→ DATASET EXCERPTS
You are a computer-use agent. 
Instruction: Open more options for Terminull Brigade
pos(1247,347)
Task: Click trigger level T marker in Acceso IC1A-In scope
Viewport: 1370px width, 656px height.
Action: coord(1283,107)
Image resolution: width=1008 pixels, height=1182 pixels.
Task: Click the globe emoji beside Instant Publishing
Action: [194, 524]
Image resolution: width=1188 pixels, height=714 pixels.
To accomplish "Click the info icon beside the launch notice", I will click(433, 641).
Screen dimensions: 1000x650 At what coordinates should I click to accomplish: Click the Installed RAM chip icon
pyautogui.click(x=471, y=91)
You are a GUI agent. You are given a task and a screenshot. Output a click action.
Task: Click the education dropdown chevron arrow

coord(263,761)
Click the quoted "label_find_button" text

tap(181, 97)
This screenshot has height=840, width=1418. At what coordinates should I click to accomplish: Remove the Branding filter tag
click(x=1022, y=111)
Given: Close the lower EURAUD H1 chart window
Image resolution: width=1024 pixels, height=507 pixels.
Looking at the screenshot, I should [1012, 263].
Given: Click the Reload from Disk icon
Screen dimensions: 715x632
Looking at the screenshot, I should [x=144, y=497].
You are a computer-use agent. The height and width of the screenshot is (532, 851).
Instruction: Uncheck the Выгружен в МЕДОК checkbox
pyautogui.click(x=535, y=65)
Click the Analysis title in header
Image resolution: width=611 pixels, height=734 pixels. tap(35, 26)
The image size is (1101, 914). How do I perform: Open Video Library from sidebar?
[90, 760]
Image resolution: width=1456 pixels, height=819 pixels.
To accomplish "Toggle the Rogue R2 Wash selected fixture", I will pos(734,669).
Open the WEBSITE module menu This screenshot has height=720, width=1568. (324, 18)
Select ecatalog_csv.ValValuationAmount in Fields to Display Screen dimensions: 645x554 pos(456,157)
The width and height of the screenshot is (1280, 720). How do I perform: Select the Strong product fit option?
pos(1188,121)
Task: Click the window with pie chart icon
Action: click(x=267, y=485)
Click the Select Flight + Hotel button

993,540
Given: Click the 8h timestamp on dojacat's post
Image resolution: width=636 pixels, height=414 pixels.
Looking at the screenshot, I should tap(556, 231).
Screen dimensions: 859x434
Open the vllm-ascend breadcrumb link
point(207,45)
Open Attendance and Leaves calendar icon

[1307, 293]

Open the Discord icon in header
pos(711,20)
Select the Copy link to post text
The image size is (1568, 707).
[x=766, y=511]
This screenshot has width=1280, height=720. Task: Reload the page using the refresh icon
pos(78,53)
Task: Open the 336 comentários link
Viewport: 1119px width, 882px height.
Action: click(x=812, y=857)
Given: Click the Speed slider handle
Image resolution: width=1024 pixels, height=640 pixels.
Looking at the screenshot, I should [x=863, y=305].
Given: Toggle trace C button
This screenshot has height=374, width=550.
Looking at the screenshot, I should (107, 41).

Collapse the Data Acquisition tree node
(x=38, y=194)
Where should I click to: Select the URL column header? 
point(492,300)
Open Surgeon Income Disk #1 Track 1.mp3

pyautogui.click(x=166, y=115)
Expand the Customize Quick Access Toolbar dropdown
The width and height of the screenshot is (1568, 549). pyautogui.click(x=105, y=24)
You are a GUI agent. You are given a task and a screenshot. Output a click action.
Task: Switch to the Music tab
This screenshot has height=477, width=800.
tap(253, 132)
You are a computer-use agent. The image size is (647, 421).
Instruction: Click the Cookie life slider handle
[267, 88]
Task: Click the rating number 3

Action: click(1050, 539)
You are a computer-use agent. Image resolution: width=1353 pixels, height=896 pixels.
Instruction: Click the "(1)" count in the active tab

→ ABOUT THIS TASK
Copy back the listing above exactly, but only from the line with "The image size is (1101, 914)." through the line with "Given: Click the 8h", both ends included.

→ COMPLETED EXERCISE
The image size is (1101, 914). How do I perform: Open Video Library from sidebar?
[90, 760]
Image resolution: width=1456 pixels, height=819 pixels.
To accomplish "Toggle the Rogue R2 Wash selected fixture", I will pos(734,669).
Open the WEBSITE module menu This screenshot has height=720, width=1568. (324, 18)
Select ecatalog_csv.ValValuationAmount in Fields to Display Screen dimensions: 645x554 pos(456,157)
The width and height of the screenshot is (1280, 720). How do I perform: Select the Strong product fit option?
pos(1188,121)
Task: Click the window with pie chart icon
Action: click(x=267, y=485)
Click the Select Flight + Hotel button

993,540
Given: Click the 8h timestamp on dojacat's post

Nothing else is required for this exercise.